TKF: The Brain Research through Advancing Innovative Neurotechnologies (BRAIN) initiative promises enough funding to change significantly what researchers might accomplish. Where do you see the work going in three to five years?
ARTO NURMIKKO: It might be possible to use nanotechnology to enable existing technologies to retrieve spike and perhaps neurochemistry data from one to ten thousand neurons. This would help us understand some pieces of our brain's motor or sensory circuitry, but only if we develop computational models that act like a Rosetta Stone to translate the language of the brain into something we understand. Then we can learn what each piece of circuitry is actually doing.
ANNE ANDREWS: I'm really excited about optical technologies. We now do optical measurements at really short distances, but we've seen really nice examples of imaging activity deeper and deeper in the brain.

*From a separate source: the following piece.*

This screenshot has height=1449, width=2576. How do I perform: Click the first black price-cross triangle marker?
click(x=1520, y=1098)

This will allow researchers to create larger optical maps of activity across neural circuits.
"Nanoscientists are trying to generate lots of different toolkit pieces, like nanomaterials with optical characteristics, nanowires that couple with neurons, nanosensors that can sense neurotransmitters, and devices that communicate wirelessly. ... What we should be doing now is to learn how to put them together in flexible ways to create tools suited for specific research challenges." — Hongkun Park
PAUL ALIVISATOS: My vote is that in three years, we will have just inaugurated six large-scale centers that bring together a few hundred scientists and engineers to develop brain activity mapping tools, each one designed to answer specific types of questions or make measurements in specific animals, such as zebra fish or rats. We could then exploit the technical approach best suited for tackling each of our big questions. That would be a really exciting development.

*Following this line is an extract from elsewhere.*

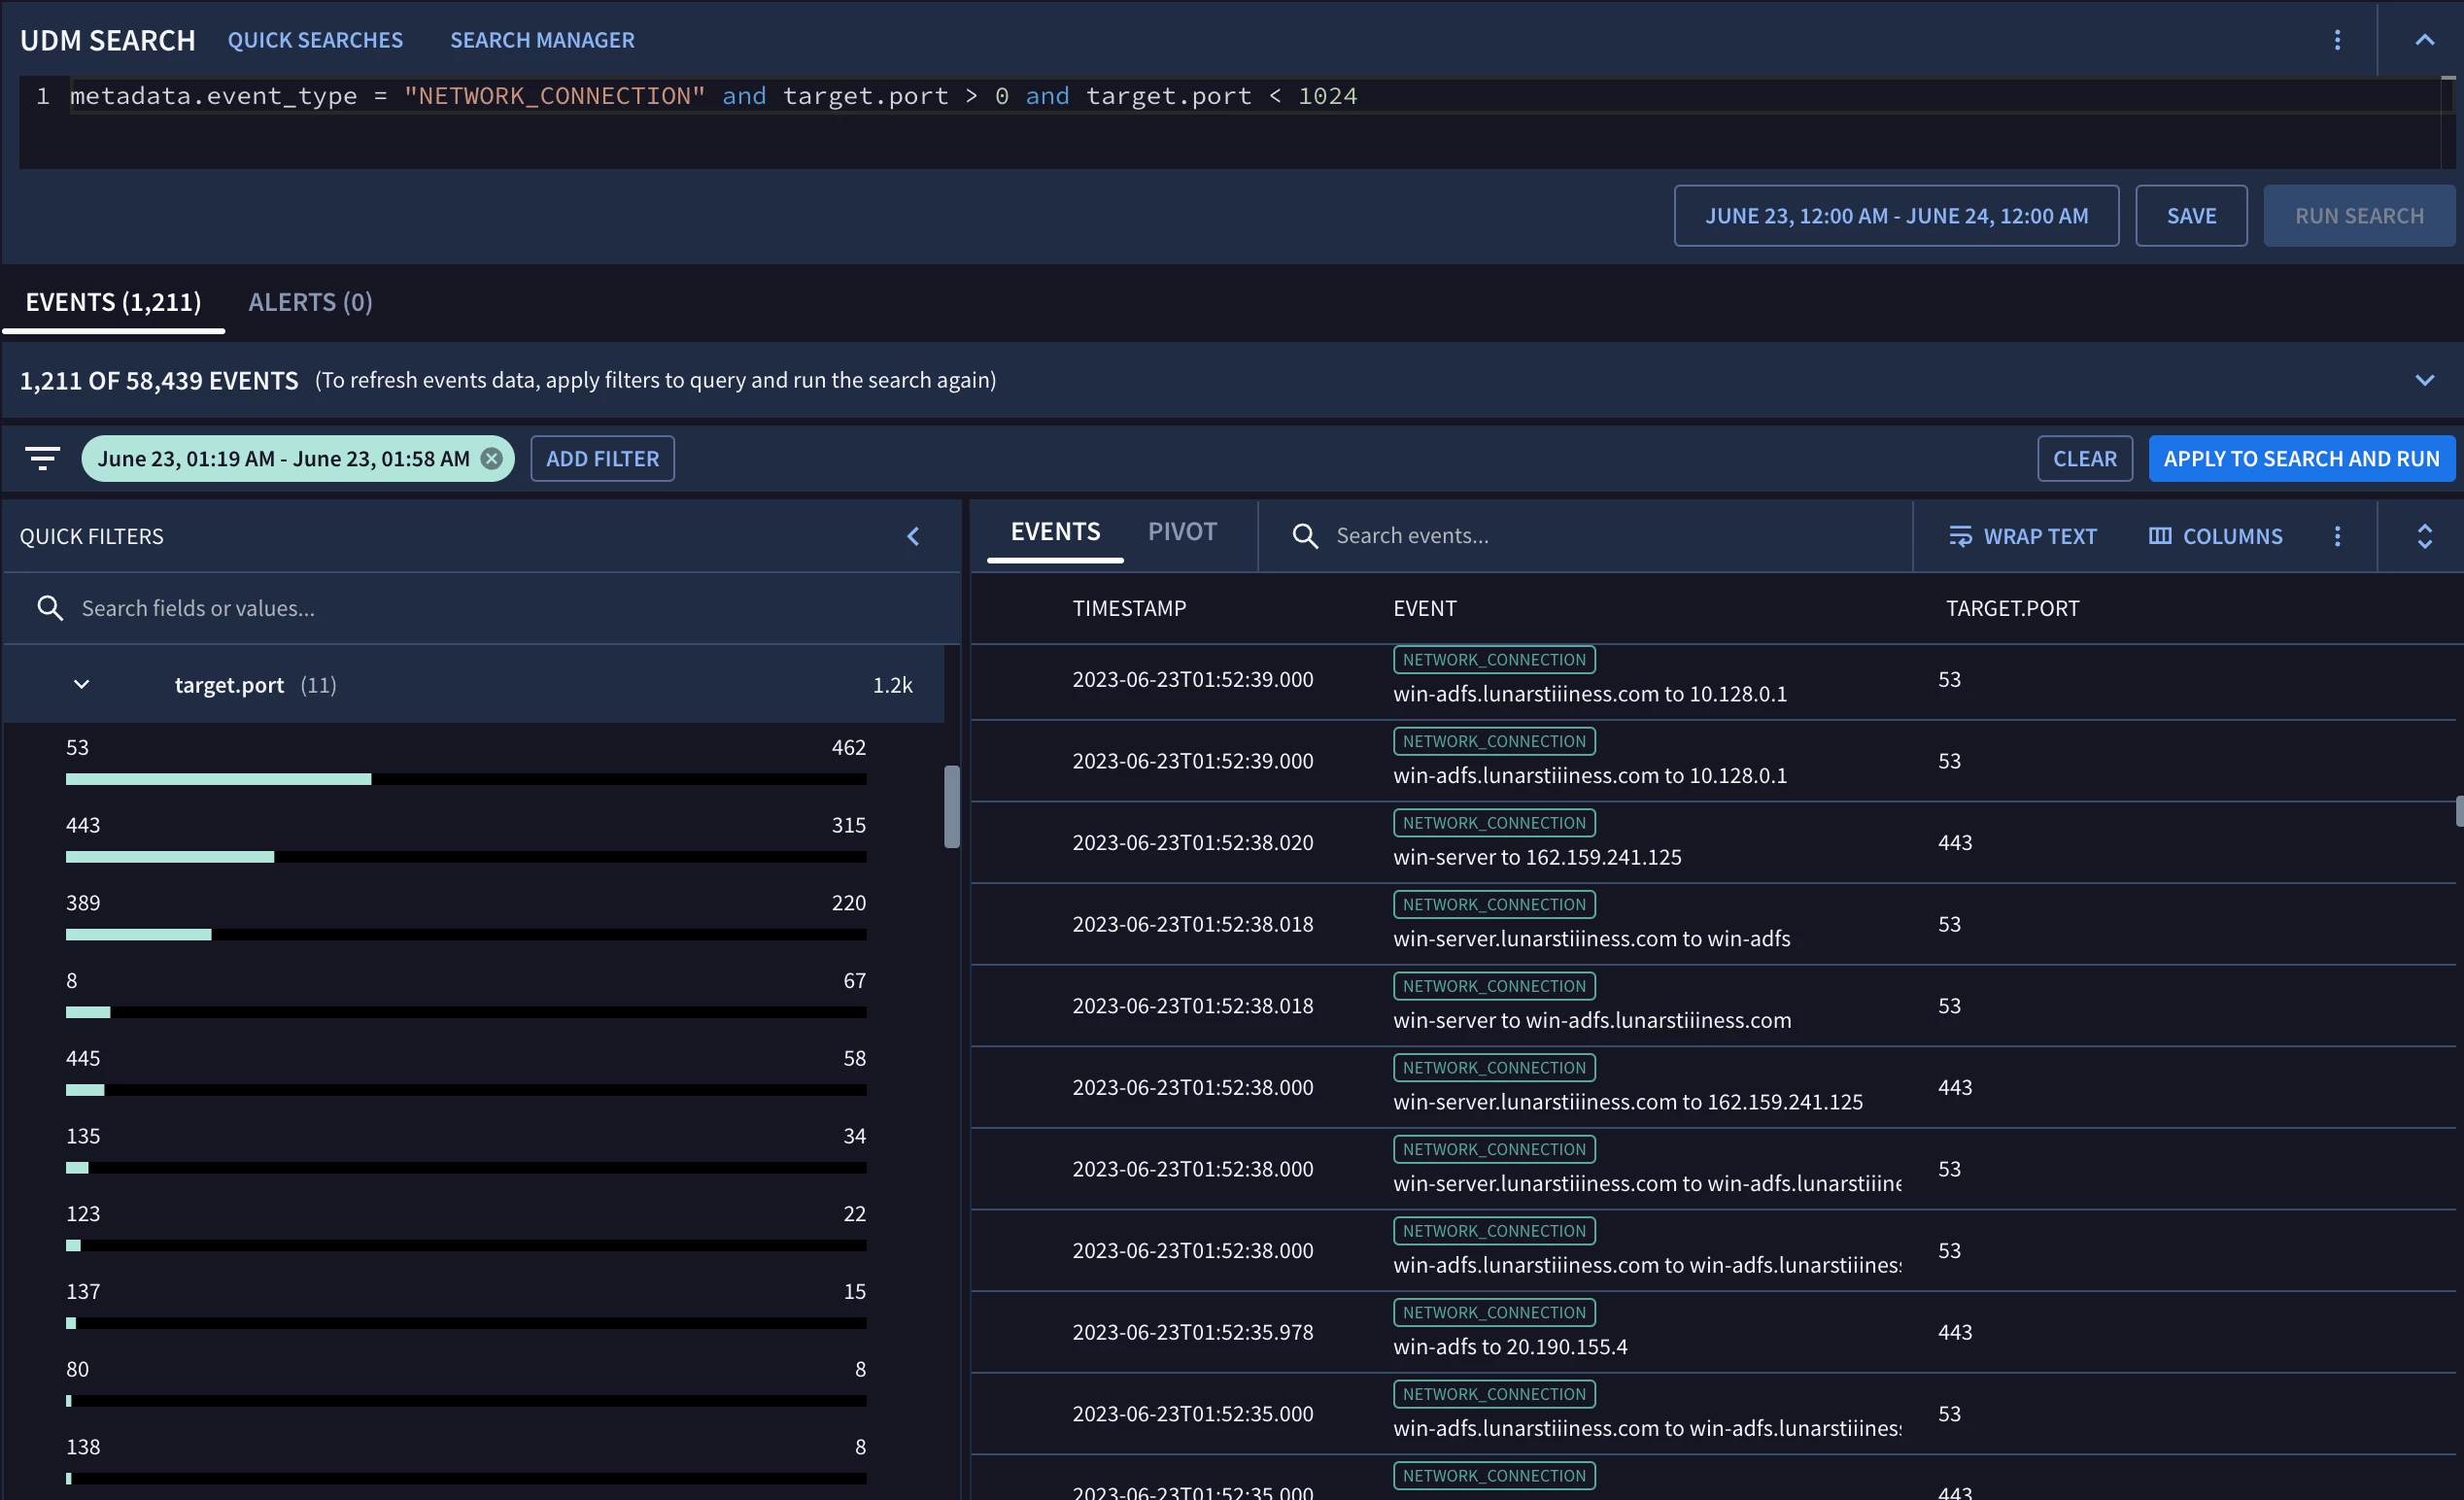Image resolution: width=2464 pixels, height=1500 pixels.
Task: Toggle the events table expand/collapse arrows
Action: click(2424, 536)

HONGKUN PARK: I think a lot of people in the neuroscience community will be using existing tools to study hundreds, thousands, or even tens of thousands of neurons in the cortical regions. A lot of nanoscientists, working with neuroscientists, will be busy building next-generation tools to fill in the brain activity map. It will be an exciting time.
TKF: If we really understood how the brain worked, what could we do? Could we create true artificial intelligence that thinks like us?

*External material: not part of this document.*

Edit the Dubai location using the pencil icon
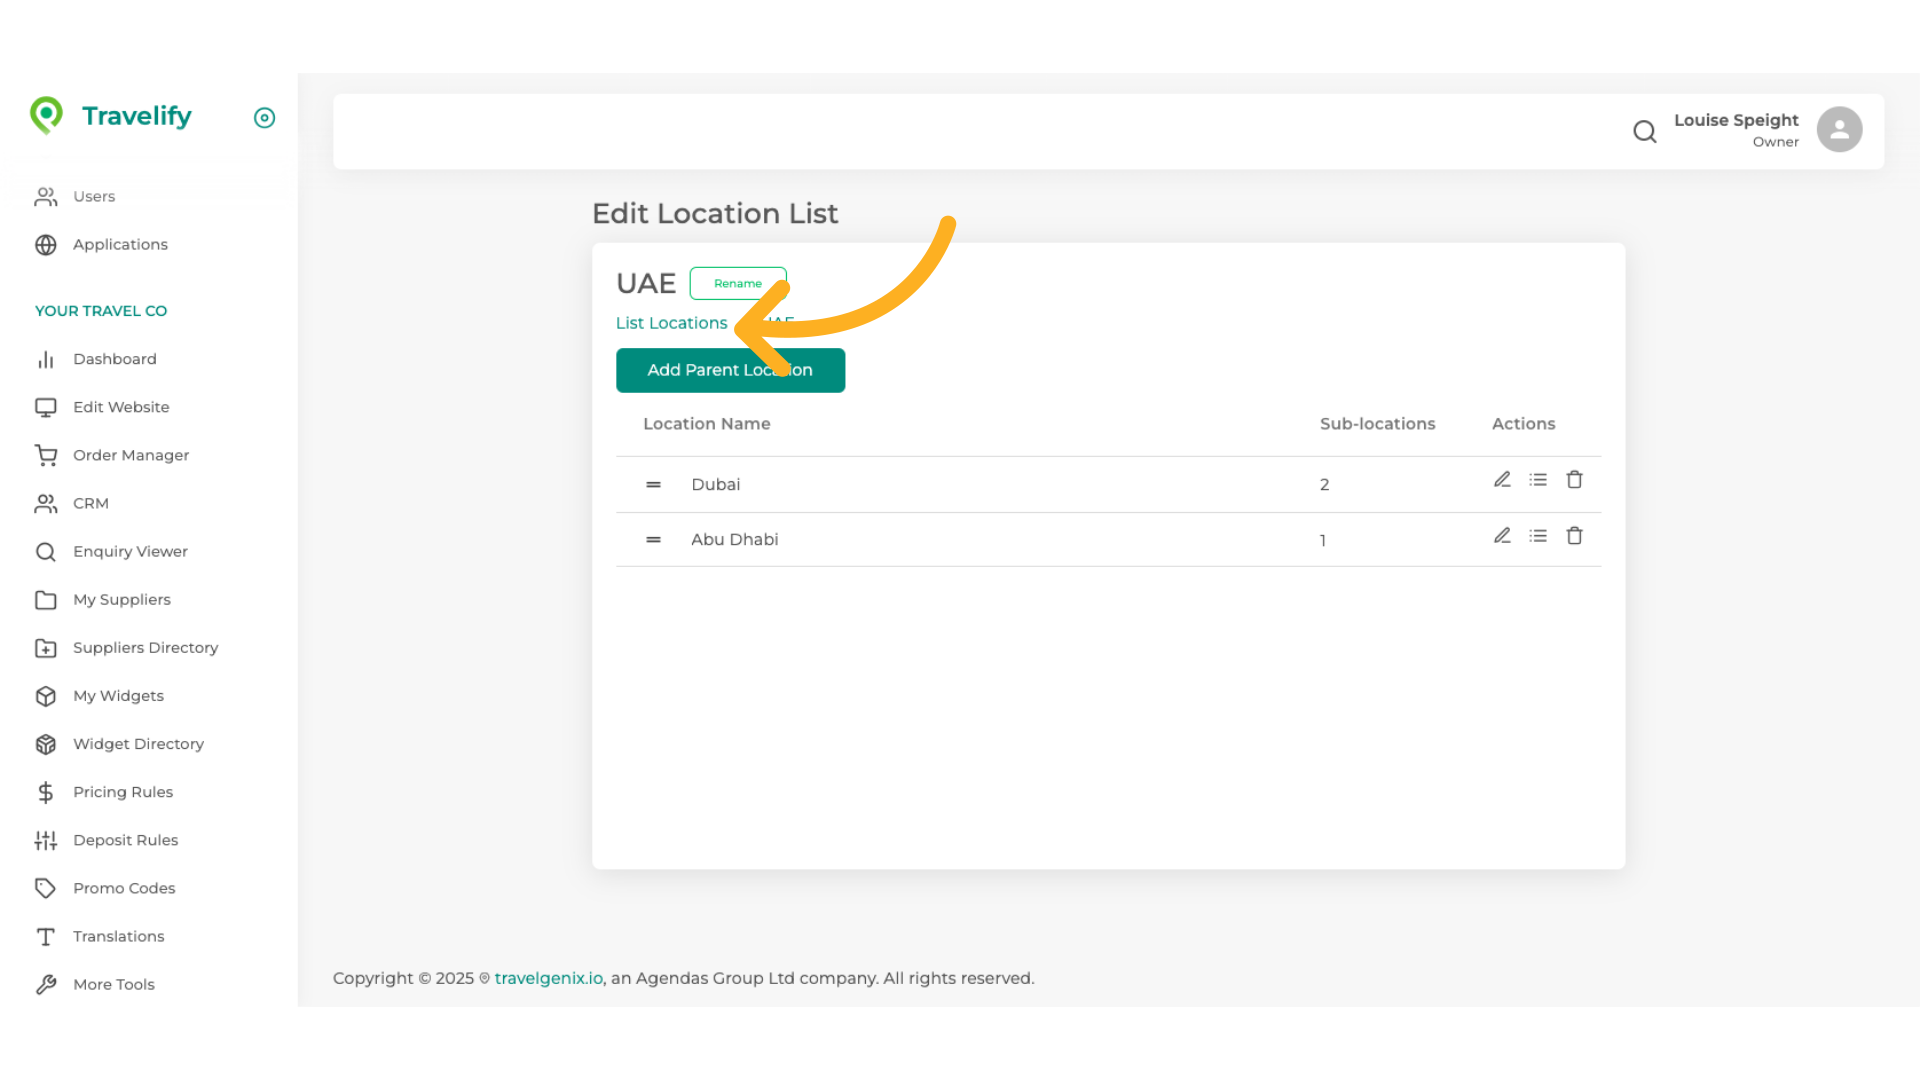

PAUL ALIVISATOS: I want to be cautious about the impact of this research, because we don't really know. From the scientific perspective, if we had tools to map brain activity, they would accelerate the pace of discovery enormously. That would have really important consequences for people studying neurological and neurodegenerative diseases. But I want to be cautious about predicting a definite outcome with respect to curing diseases or creating artificial systems.
ANNE ANDREWS: I'm also cautious about artificial intelligence, but I am enthusiastic about the potential for human health. In my own field, psychiatry, all of the drugs we use to treat psychiatric illnesses have descended from four accidentally discovered chemical compounds. We have yet to design a drug rationally.
This is because we have so little understanding of what's wrong with the brain in these disorders. I'm excited about the potential for advances in our understanding of the brain that could lead to fundamentally new treatments. Human health may not be the goal of brain activity mapping, but I think information from the project will be directly applicable to human health.
ARTO NURMIKKO: I think bi-directional probes will let us use our knowledge to help people. Perhaps we can restore functions to the neurologically impaired, enabling them to move their arms or legs or to control electronic devices. If we understand how neurocircuits fail, we could not only diagnose mental illnesses, but perhaps communicate back some means of reestablishing more useful functions. We might be able to repair the errant brain.